• Extracted material:
● ● ● ●

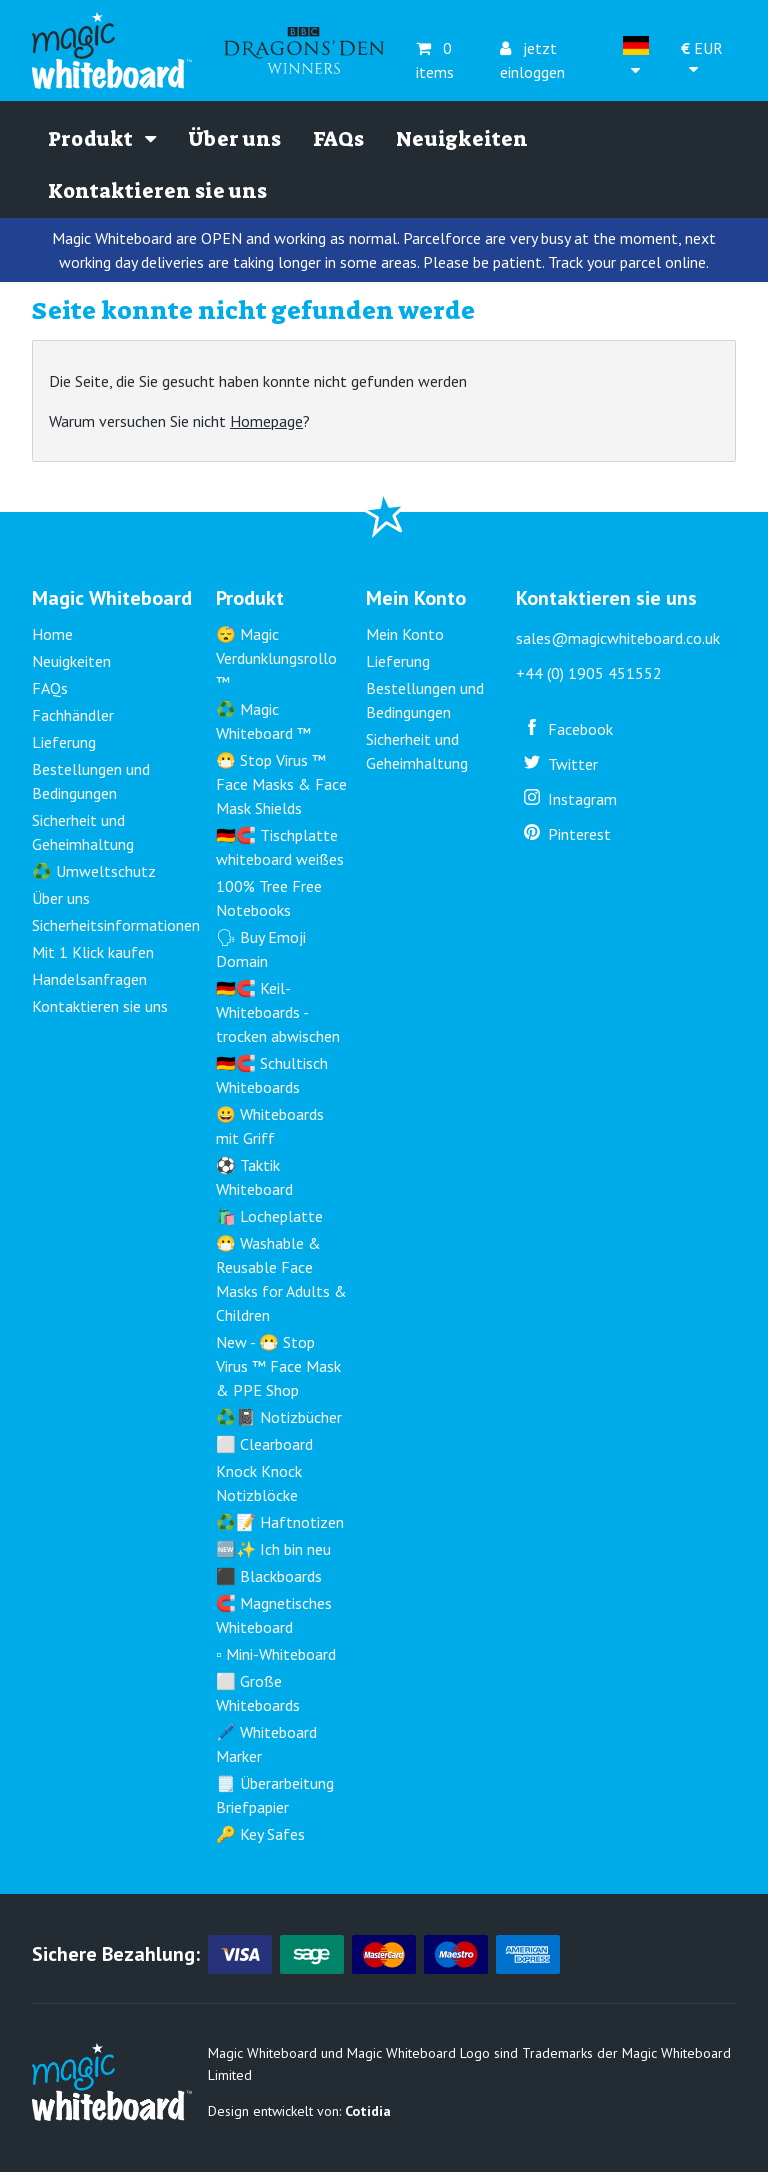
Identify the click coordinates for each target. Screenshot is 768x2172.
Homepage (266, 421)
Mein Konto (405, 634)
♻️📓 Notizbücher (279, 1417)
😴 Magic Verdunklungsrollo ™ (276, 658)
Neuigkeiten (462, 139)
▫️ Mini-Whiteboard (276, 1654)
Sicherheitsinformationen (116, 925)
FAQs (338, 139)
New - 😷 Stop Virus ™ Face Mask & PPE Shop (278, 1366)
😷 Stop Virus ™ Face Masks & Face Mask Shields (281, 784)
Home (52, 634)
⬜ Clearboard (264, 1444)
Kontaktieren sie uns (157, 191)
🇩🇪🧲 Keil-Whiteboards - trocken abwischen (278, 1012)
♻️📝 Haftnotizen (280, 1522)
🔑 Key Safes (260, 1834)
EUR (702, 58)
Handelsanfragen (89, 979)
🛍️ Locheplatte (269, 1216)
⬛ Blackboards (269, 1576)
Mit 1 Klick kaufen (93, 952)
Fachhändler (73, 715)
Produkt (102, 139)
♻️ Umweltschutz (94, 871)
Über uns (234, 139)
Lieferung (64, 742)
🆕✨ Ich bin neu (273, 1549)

● ● ● ●

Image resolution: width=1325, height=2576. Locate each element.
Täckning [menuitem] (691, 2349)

● ● ● ●

• Exercise directions: Starting at the line that contains "Identify the click" and stopping after the line that contains "Fachhändler (73, 715)", write out every line exactly as it appears above, and no other line.

• Task output:
Identify the click coordinates for each target. Screenshot is 768x2172.
Homepage (266, 421)
Mein Konto (405, 634)
♻️📓 Notizbücher (279, 1417)
😴 Magic Verdunklungsrollo ™ (276, 658)
Neuigkeiten (462, 139)
▫️ Mini-Whiteboard (276, 1654)
Sicherheitsinformationen (116, 925)
FAQs (338, 139)
New - 😷 Stop Virus ™ Face Mask & PPE Shop (278, 1366)
😷 Stop Virus ™ Face Masks & Face Mask Shields (281, 784)
Home (52, 634)
⬜ Clearboard (264, 1444)
Kontaktieren sie uns (157, 191)
🇩🇪🧲 Keil-Whiteboards - trocken abwischen (278, 1012)
♻️📝 Haftnotizen (280, 1522)
🔑 Key Safes (260, 1834)
EUR (702, 58)
Handelsanfragen (89, 979)
🛍️ Locheplatte (269, 1216)
⬛ Blackboards (269, 1576)
Mit 1 Klick kaufen (93, 952)
Fachhändler (73, 715)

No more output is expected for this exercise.